La Key Gallery di Milano, dal 12 al 27 gennaio, presenta la mostra di Mao. Indagare la condizione dei clochard, i senza dimora che popolano le nostre città e lambiscono ogni giorno le nostre vite, è forse il punto di partenza della ricerca dell’artista, in sintonia con la sua visione della società e della naturale empatia che prova verso gli “ultimi”; ma il significato del suo lavoro travalica la mera rappresentazione di un umanità in cui l’esclusione sociale esplode sui volti, come se ogni giorno trascorso sulla strada incidesse indelebili e urlanti cicatrici.
Il valore, intrinseco e originale di queste opere, non è da ricercare nell’istintiva riflessione che inducono riguardo la condizione dei personaggi ritratti, quasi critica sociale – tra le tante- all’iniquità che pure abita questo nostro tempo; bensì un lavoro che vuole andare oltre ciò che i nostri occhi, disincantati dall’abitudine, scorgono ogni giorno. Ad una prima visione – nel loro insieme- i personaggi ritratti paiono gli interpreti di una rappresentazione di vinti, cantori di un coro dissonante e stonato, componenti inutili ed inutilizzati di un meccanismo in movimento e chiuso in sé.

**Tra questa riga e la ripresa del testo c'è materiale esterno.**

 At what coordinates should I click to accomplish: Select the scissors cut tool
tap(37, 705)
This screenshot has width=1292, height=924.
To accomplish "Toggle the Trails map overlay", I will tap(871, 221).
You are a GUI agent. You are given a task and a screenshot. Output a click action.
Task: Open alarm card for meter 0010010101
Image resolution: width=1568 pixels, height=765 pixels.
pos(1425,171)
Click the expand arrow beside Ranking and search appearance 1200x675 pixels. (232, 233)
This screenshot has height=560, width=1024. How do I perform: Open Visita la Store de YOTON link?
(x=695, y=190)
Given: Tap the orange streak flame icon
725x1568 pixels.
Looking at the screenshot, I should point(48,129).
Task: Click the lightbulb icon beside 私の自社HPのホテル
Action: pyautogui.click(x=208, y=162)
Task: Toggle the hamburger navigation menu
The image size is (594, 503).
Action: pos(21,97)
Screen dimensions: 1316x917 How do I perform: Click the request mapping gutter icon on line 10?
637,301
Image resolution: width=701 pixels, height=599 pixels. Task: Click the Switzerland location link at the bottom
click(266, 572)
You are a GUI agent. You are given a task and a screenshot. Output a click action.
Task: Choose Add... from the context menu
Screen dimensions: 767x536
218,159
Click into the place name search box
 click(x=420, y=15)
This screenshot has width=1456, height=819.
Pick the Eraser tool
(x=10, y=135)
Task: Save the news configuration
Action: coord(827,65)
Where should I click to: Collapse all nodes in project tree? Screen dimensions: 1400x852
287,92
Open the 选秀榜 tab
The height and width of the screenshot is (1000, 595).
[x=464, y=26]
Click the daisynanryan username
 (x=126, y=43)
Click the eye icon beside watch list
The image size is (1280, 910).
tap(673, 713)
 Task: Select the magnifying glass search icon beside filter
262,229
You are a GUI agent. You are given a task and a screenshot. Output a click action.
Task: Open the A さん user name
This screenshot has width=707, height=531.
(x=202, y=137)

Volti che portano inciso l’affanno della quotidianità e rughe come fratture, espressioni come movimenti tellurici, emozioni come fiumi carsici che esistono nel profondo e muovono in un dominio nascosto, in apparenza volti di naufraghi senza speranza di approdo. Ma è negli sguardi che l’artista riesce a cogliere il senso profondo di questa umanità marginalizzata, il vissuto che può apparire – ai più- come scoria e relitto di vite destrutturate. Mao ci restituisce, rielaborate dal medium artistico, sguardi di sognatori, di disperati, di poeti, di santi, a volte di rissosi, ma ognuno di questi (sguardi) origina un proprio senso di libertà, come se la strada , proscenio di questa dura commedia umana, avesse dato profondità e spessore ad un copione altrimenti già letto.
La strada rende liberi? Non c’è risposta univoca o consolatoria a questa domanda ma il lavoro dell’artista, insinuando in noi il seme del dubbio, può dirsi compiuto.